In short, if someone cannot (or does not wish to) obtain a statement from two doctors asserting that an abortion is “medically required,” they will pay for it out of pocket — and now, out of province.

The Morgentaler Supreme Court decision of 1988 ruled that restrictions such as these are unconstitutional because they violate women’s rights. These regulations also violate the Canada Health Act, which mandates full funding of abortions at both clinics and hospitals.

The leader of New Brunswick’s recently elected Liberal majority government, Brian Gallant, promised a speedy removal of these alarming infringements on the right to reproductive health and autonomy, but New Brunswick reproductive rights advocates are skeptical.
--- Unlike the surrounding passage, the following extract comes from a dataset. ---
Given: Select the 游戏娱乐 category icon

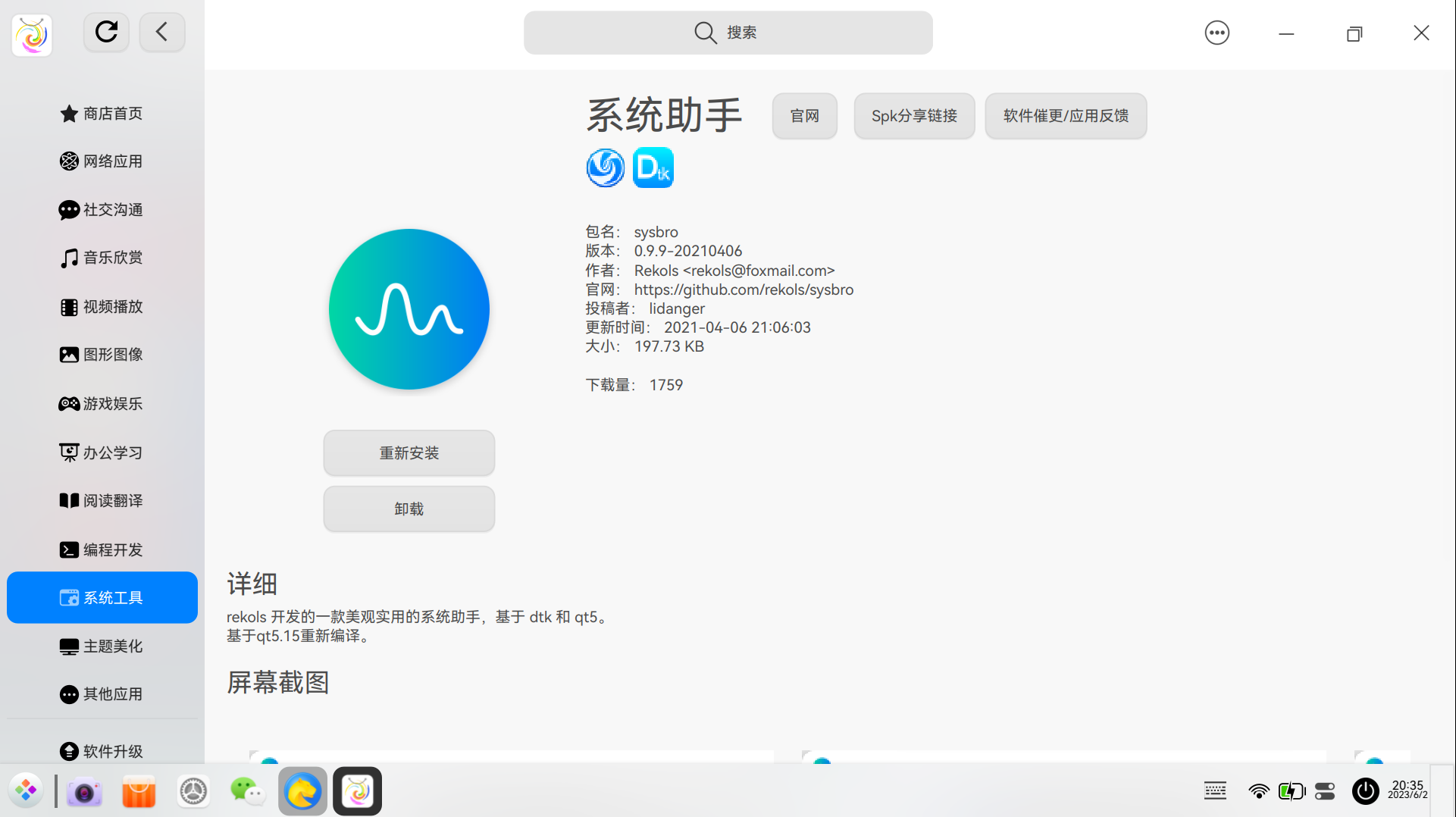Looking at the screenshot, I should pyautogui.click(x=69, y=404).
As a quirky and keen reminder of his unfulfilled promise, Reproductive Justice New Brunswick has issued a timer that tracks his inaction. We’re at two weeks and counting.

Understandably, the young politician is still settling into his new position. What is not in any way comprehensible is that he now deems it necessary to review the regulations rather than remove them as promised. His officials are reportedly collecting names of doctors and human-rights experts who may serve on a committee to determine how to make it easier to access abortion services in the province.
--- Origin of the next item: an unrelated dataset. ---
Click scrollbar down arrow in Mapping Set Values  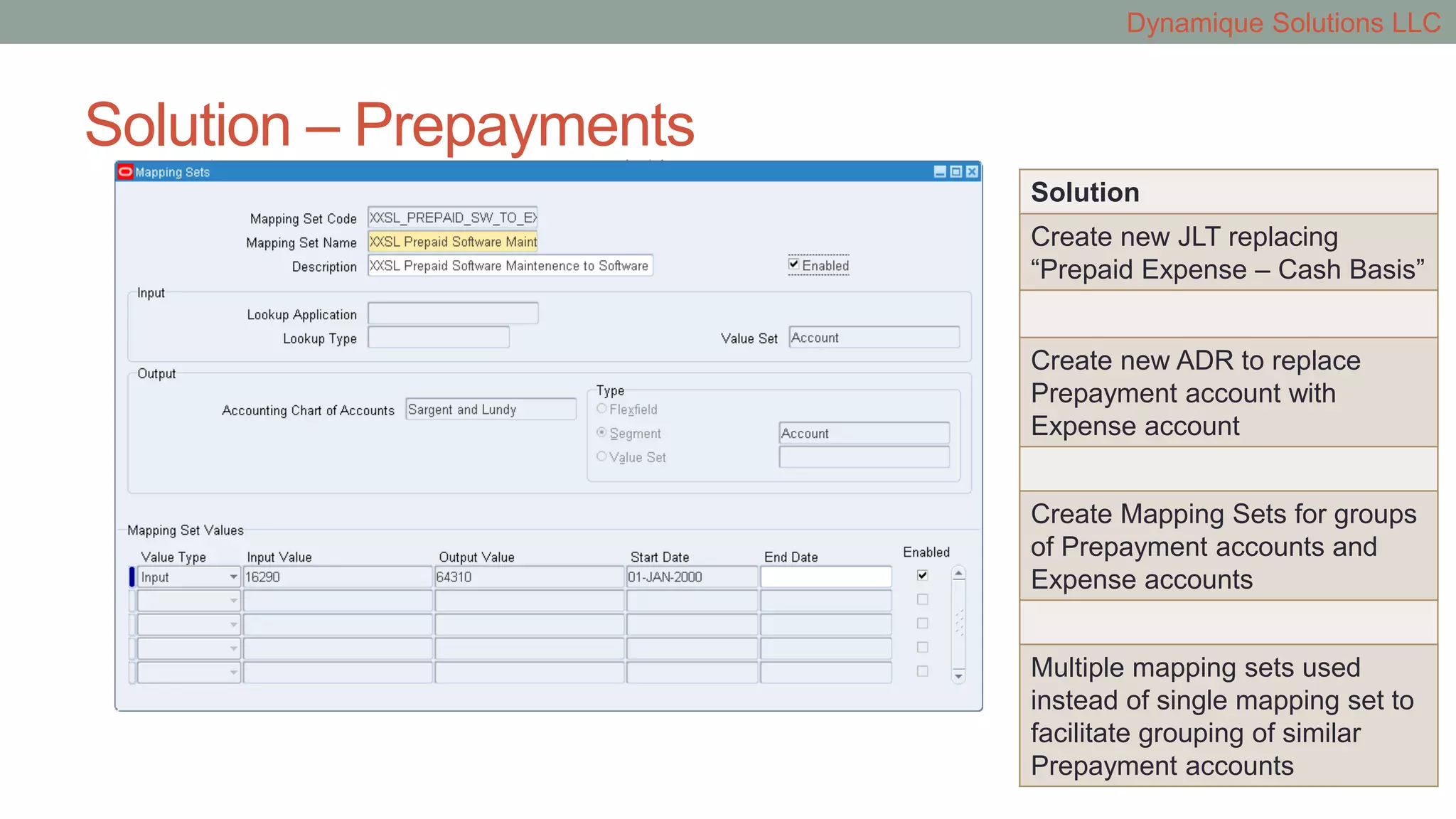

I would not be surprised if these experts indicate that having at least one abortion clinic in the province would be a sterling first step. I’m also willing to bet that they echo every reproductive rights and health expert of the last 25 years by insisting that these barbaric and paternalistic barriers to safe and affordable abortions be lifted immediately.

Safe and affordable access to abortion is not rocket science, but it is urgent.

Gallant’s stalling tactic disproportionately affects women with low incomes. It is not the woman with a disability, the woman on welfare without a passport, or the single woman with three children who is able to drive herself down to Maine. Where accessible health care leaves off, improvisation begins. One can find online information about the dosages and purchase of misoprostol and mifepristone, two drugs used to induce miscarriage. Sounds like a bad idea to administer an at-home abortion? For some women, it seems like their best or only option, besides eventually giving birth to a child they cannot provide for.

The women who make it to Maine are in fact the lucky ones in this unacceptable failure to provide women with health care and options.

Birth control is also stratified by income, which contributes to the unequal representation of low-income women among those needing affordable access to abortion. The most effective birth control and back-up birth control measures are also the most demanding in terms of money and time. An intrauterine device or IUD costs $400 if it’s not covered by insurance as well as three trips to the doctor; it’s not an intuitive choice for someone working full-time just to make ends meet.

The cost of an out-of-province abortion ($400 to $1000 depending on where it is performed and how late in the pregnancy), including time off work, childcare (most women who undergo abortion are already mothers), transportation, and accommodation costs, is piled onto an already burdened woman’s shoulders. Meanwhile, the clock is ticking. The longer it takes her to get the resources together, the further along her pregnancy gets, and the more expensive, invasive, and time-consuming the abortion becomes. It should come as no surprise if, cornered into this predicament, a woman takes the matter into her own hands.

Henry Morgentaler, a holocaust survivor and champion of women’s reproductive rights, was using his own money to perform abortions for disadvantaged women in his Fredericton clinic, but when he died last year the clinic lost its financial cushion. As the only private clinic in the Maritimes, it provided 60 per cent of all New Brunswick abortions and also served residents from PEI, a province with no abortion services whatsoever. In the absence of any amount of provincial funding, the clinic was forced to close its doors last July. Morgentaler’s death occurred before his lawsuit concerning the province of New Brunswick’s neglect could be heard in court. It is shameful that the New Brunswick government sat back and watched as one man attempted to compensate for the province’s lack of commitment to reproductive rights.

Now that man is gone. The situation has been dire for decades, Harper will do nothing and New Brunswick has been promised change. Yet Gallant wants to study the issue further. Current regulations fall outside provincial legislative powers, as well as breach the Canada Health Act, several Supreme Court rulings and the Charter of Rights and Freedoms. But Gallant is content to hem and haw, posturing himself as caring so much about the issue that he simply cannot act on it right away.

For a woman with an unwanted pregnancy, each day on that timer counts. We can speak up in solidarity with the women of the Maritimes and remind Gallant of his promise by emailing him about our concerns. There’s no need for a committee to detail the ins and outs of this issue, because there is no new information to uncover. Free and safe abortions protect reproductive agency, prevent unsafe abortions and are our right.